Eight sleeps to go and we’ve finally got on top of the registration and printing process for our 700,000-plus how-to-vote cards across the state. The deadline for registration was midday today and the Victorian Electoral Commission have been very fastidious before agreeing to authorisation.

Now it’s just a case of maximising media and locking in several hundred volunteers to staff as many of the 1600 state-wide booths as possible.

The better half, Paula Piccinini, formally joined the RACV board yesterday after the AGM, so she’s taken the next week off to get on top of her responsibilities and also round up 100 volunteers to hand out 150,000 of my how to vote cards in Southern Metro.

It’s a bit embarrassing, but 6% would be enough to knock off the favoured Greens candidate there’s no point being shy and retiring.

The incredible preference flows have put us in the frame to win four upper house seats with a primary vote of about 3%. However, it is proving a battle to get any media recognition of this. Even Crikey’s Charles Richardson and Christian Kerr have maintained a policy of not mentioning People Power.

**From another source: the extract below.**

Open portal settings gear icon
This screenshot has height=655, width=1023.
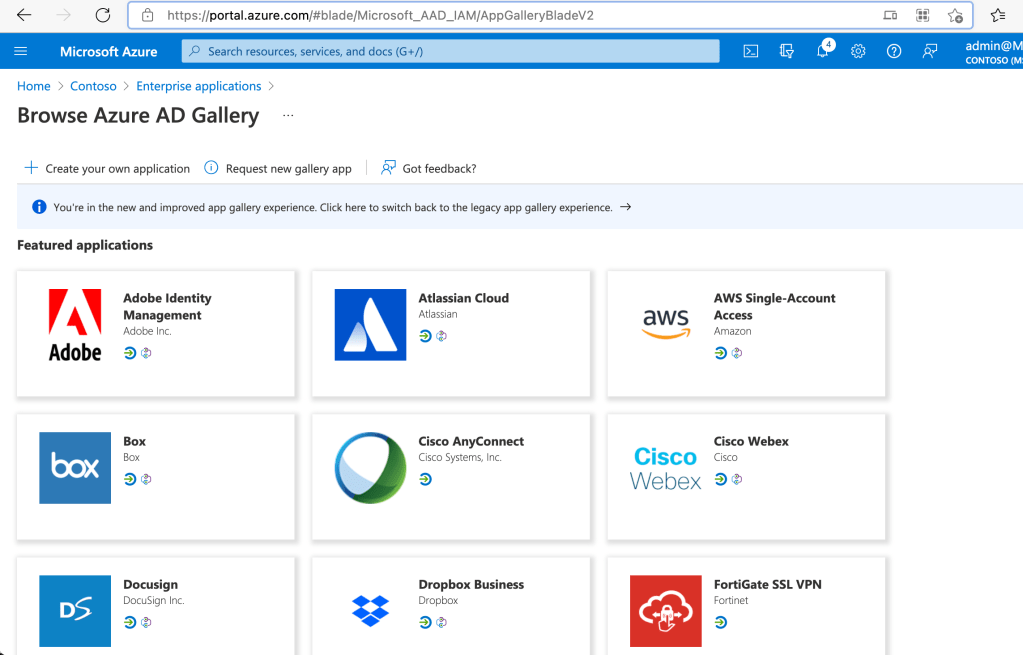point(858,51)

At least ABC election analyst Antony Green has conceded preference flows have made us a “wild card” prospect in Eastern Metro and Southern Metro. Antony is a bit more cautious about writing off minor players these days after he estimated Nick Xenophon would get 1-3% two weeks before this year’s South Australian election, when the anti-pokies independent finished up with 21.5%.

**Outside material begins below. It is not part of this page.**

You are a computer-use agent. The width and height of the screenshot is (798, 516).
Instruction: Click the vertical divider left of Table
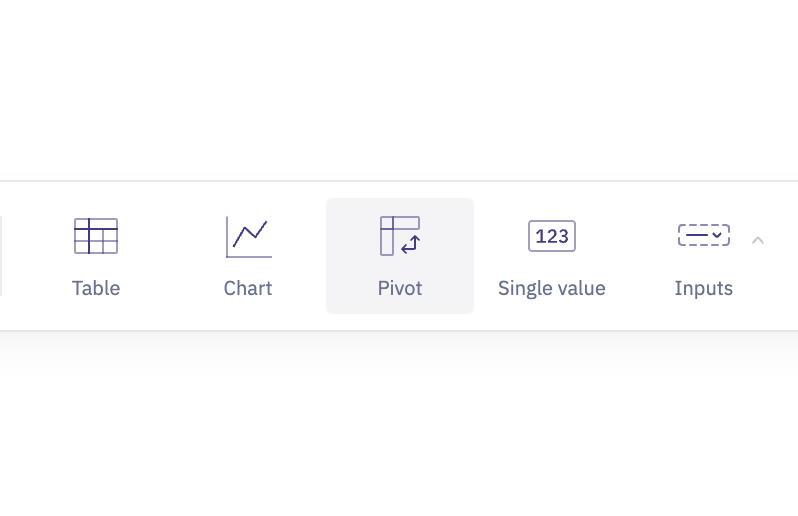pyautogui.click(x=1, y=256)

It’s amazing what offers come flying in the last days of an election. Robbie Swan’s Eros foundation, who I’ve fallen out with previously, is offering free booths for political parties at Sexpo next week.

Our Northern Metro candidate, Barbara Biggs, is a former sex worker turned author and child abuse campaigner, so we’ve decided to take up the offer. Barb has a double page spread in Woman’s Day this week and gets preferences from every other candidate ahead of the Greens leader Greg Barber, so the first former hooker could be about to crack an Australian parliament with a Steve Fielding-esque primary vote. The media could hardly ignore that one if it plays out.